What you are asked to do
Find the line that contains "Task: Click the Auto Pick(Q) button" in the entries below. Output it and each later line exactly, and nothing else.

Information
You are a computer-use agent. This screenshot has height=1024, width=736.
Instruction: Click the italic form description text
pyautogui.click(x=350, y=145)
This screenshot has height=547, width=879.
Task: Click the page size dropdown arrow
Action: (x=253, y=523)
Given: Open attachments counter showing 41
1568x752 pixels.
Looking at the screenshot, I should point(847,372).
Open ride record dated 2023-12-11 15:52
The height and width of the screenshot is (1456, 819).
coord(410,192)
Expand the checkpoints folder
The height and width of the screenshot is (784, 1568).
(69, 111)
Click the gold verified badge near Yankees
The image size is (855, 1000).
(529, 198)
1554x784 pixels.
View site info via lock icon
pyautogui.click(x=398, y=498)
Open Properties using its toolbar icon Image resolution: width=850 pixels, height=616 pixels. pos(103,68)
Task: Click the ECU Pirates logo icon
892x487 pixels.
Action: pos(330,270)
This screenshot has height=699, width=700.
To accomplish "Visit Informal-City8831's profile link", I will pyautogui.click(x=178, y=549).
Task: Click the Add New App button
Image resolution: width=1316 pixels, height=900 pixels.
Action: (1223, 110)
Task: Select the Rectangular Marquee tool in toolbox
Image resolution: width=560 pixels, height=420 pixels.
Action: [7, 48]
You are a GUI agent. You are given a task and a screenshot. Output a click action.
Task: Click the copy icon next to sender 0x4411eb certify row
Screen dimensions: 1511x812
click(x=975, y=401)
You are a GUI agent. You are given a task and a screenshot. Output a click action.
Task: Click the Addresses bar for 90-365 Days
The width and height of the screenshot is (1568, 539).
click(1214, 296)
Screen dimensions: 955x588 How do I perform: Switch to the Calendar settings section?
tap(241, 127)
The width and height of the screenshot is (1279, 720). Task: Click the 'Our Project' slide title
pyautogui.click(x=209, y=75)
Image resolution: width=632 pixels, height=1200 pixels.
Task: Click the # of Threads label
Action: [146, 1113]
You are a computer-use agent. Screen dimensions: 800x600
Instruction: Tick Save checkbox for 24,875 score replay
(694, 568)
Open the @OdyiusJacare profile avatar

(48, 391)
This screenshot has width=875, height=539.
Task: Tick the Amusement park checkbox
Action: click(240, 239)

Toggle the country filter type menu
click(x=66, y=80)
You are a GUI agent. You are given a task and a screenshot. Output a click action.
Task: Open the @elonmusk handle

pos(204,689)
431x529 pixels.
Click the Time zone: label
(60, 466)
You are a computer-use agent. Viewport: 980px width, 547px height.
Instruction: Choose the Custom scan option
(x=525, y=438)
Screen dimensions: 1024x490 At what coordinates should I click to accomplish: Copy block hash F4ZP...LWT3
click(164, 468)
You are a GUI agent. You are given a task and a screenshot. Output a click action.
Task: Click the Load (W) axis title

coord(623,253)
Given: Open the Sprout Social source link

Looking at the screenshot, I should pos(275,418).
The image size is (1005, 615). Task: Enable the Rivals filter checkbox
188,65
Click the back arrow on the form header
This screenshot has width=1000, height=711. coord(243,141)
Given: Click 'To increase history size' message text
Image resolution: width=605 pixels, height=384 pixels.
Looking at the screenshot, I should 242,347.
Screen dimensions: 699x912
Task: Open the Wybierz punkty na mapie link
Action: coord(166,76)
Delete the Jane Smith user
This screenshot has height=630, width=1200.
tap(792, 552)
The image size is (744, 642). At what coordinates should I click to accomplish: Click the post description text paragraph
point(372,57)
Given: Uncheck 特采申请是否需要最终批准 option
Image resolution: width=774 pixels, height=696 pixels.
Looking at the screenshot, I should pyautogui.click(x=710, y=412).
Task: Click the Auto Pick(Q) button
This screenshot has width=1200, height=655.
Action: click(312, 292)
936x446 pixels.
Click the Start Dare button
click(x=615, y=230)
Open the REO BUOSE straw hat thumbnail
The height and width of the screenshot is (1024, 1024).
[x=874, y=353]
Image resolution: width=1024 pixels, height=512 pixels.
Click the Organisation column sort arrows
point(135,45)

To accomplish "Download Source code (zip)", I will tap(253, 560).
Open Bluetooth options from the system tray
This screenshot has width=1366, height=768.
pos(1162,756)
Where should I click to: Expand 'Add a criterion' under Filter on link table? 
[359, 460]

Output
Task: Click the Auto Pick(Q) button
This screenshot has width=1200, height=655.
Action: click(312, 292)
936x446 pixels.
Click the Start Dare button
click(x=615, y=230)
Open the REO BUOSE straw hat thumbnail
The height and width of the screenshot is (1024, 1024).
[x=874, y=353]
Image resolution: width=1024 pixels, height=512 pixels.
Click the Organisation column sort arrows
point(135,45)

To accomplish "Download Source code (zip)", I will tap(253, 560).
Open Bluetooth options from the system tray
This screenshot has width=1366, height=768.
pos(1162,756)
Where should I click to: Expand 'Add a criterion' under Filter on link table? 
[359, 460]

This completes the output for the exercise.